We need to transform both how we produce and how we care – that much is clear. To replace the ecocidal dynamics of endless accumulation and growth with communal wealth and joyful sufficiency. But how may we engage in and shape these processes in a just and ecological direction, while fighting against disaster capitalism and nationalism? We need to produce and circulate tactics, strategies, and ideas appropriate for the ecosystem crisis – and to work out ecological practices, policies, and institutions that can align the reproduction of human societies with the capacities of the web of life.

With Common Ecologies, we set out to contribute to foster learning processes across movements out of a desire to learn ourselves and an immense sense of potential of current struggles. Many movement knowledges are ripe and ready for synergies, others push us to ask difficult questions together and overcome limitations of past practices and ideas. We offer this space to movements as one of translation, discussion, inspiration and allying.

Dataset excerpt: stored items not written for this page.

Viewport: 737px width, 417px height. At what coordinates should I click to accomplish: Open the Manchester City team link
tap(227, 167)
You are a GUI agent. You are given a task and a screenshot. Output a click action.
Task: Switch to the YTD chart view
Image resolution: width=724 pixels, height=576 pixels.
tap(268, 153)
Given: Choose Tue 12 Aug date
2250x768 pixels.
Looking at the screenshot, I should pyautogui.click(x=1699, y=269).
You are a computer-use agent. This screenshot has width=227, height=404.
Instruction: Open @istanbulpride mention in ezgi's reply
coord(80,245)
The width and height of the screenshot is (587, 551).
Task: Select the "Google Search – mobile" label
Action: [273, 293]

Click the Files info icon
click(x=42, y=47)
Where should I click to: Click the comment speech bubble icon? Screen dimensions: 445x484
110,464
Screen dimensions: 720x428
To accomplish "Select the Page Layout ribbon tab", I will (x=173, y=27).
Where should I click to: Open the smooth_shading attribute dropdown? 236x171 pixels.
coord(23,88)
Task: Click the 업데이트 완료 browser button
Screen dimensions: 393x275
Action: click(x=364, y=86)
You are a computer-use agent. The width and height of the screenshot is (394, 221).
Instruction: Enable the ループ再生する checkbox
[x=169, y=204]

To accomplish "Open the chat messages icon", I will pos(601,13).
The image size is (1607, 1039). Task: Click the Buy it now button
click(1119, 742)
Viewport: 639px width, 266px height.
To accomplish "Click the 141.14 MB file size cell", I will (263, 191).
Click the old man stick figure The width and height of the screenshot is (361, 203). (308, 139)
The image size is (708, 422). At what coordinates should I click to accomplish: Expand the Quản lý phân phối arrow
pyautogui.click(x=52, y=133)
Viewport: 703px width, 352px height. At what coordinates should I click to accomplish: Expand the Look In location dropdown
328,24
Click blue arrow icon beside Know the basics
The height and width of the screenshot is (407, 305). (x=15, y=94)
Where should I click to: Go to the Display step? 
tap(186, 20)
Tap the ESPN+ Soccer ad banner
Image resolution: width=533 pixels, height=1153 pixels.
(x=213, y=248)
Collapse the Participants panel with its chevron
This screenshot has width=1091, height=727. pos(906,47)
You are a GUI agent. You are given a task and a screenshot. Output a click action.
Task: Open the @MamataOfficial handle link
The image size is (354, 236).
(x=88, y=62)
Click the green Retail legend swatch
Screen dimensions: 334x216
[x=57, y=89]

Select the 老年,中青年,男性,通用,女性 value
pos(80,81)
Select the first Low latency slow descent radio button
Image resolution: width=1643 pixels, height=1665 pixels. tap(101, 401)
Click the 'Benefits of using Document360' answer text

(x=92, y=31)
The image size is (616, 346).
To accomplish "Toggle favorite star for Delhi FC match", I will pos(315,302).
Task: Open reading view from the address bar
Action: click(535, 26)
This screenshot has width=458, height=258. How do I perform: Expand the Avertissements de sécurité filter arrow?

Why we need movement learning platforms

We often find ourselves caught between quick seminars and online events on the one hand, and movement summits and bilateral contacts on the other. Important as they all are, they rarely lead to the sustained exchanges, learning, and relations we may need. For these reasons, we want to build a movement infrastructure open for others to use, to build the strength and power we need to overcome the current impasse.

Today, only social and ecological struggle will give us the education we need to face the ecosystem crisis. Mainstream education generally fails to recognize the urgency of the moment, and when it does, it downplays the importance of struggle and antagonism, and the necessity of radical transitions and transformation. Social and ecological movements focus much of their energies on the urgencies of day-to-day organizing and struggle, often producing incredibly rich lessons, strategies and concepts. However, these often don’t travel far, and movements often don’t have the capacity to engage, in a sustained way, with what lies between them. 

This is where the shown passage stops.